Quoted text:
Author and derivatives specialist Nassim Nicholas Taleb was recently quoted in a New York Times article entitled “Risk Mis-management”. He made some valid points with regard to the usefulness of risk metrics at times of extreme market behaviour. But while VaR certainly has its laundry list of problems, Taleb takes VaR out of context by focusing on only one version of it; the Gaussian based parametric VaR, which he rightly points out is severely constrained by the dangerous assumption that asset returns follow a normal bell-shaped distribution.
In fact, he even goes so far as to state that VaR was highly responsible for the current financial crises. This is rather disturbing, as his claims seem to have gained a wider currency, thus detracting from the infinitely more important issues behind the crisis. If we look back in history, we can see quite clearly that most “blow-ups” were not due to poor allocation decisions based on an over-reliance on risk measurement and optimisation models, but were about leverage, unchecked greed, operational disaster and outright fraud.

Material:

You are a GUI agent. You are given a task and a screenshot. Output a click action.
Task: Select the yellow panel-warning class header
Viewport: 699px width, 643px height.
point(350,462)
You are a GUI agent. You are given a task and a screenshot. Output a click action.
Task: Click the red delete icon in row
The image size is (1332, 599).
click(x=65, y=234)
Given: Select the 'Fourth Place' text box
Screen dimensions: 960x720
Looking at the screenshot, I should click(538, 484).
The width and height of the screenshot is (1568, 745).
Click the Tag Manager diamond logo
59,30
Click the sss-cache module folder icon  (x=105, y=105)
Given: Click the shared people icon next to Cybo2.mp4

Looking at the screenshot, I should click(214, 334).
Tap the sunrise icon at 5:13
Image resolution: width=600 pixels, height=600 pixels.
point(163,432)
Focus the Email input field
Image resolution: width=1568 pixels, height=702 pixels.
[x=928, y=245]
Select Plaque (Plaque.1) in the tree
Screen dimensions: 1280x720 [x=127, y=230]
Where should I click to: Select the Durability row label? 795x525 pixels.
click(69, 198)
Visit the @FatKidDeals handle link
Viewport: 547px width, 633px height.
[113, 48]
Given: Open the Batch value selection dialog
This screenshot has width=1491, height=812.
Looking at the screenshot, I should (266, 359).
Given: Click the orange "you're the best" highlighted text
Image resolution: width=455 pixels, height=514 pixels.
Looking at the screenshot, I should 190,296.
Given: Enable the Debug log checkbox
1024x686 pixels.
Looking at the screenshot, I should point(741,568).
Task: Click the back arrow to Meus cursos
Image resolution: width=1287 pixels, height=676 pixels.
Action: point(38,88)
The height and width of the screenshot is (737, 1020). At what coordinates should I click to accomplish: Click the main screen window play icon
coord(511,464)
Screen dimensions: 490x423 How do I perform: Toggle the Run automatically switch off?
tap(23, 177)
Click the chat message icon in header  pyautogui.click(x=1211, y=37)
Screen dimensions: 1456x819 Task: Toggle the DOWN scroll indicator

Exercise set:
**a.** Do these statements agree with the passage on VaR? Answer yes or no for each, quoting the deciding words of the passage.
(i) Taleb was quoted in a New York Times article called "Risk Mis-management."
(ii) Most blow-ups came from over-reliance on risk measurement models.
(iii) Gaussian-based parametric VaR assumes that asset returns follow a normal distribution.
**b.** Please rewrite the records starting at the line containing "Task: Click the back arrow to Meus cursos" and ending at the end of the records, keeping the requests and adding 63 to every coordinate in the answers.
The records bear no relation to the passage on VaR.

Answers in order:
**a.**
(i) Yes: "was recently quoted in a New York Times article entitled “Risk Mis-management”"
(ii) No: "most “blow-ups” were not due to poor allocation decisions based on an over-reliance on risk measurement and optimisation models"
(iii) Yes: "the dangerous assumption that asset returns follow a normal bell-shaped distribution"

**b.**
Task: Click the back arrow to Meus cursos
Image resolution: width=1287 pixels, height=676 pixels.
Action: point(101,151)
The height and width of the screenshot is (737, 1020). At what coordinates should I click to accomplish: Click the main screen window play icon
coord(574,527)
Screen dimensions: 490x423 How do I perform: Toggle the Run automatically switch off?
tap(86, 240)
Click the chat message icon in header  pyautogui.click(x=1274, y=100)
Screen dimensions: 1456x819 Task: Toggle the DOWN scroll indicator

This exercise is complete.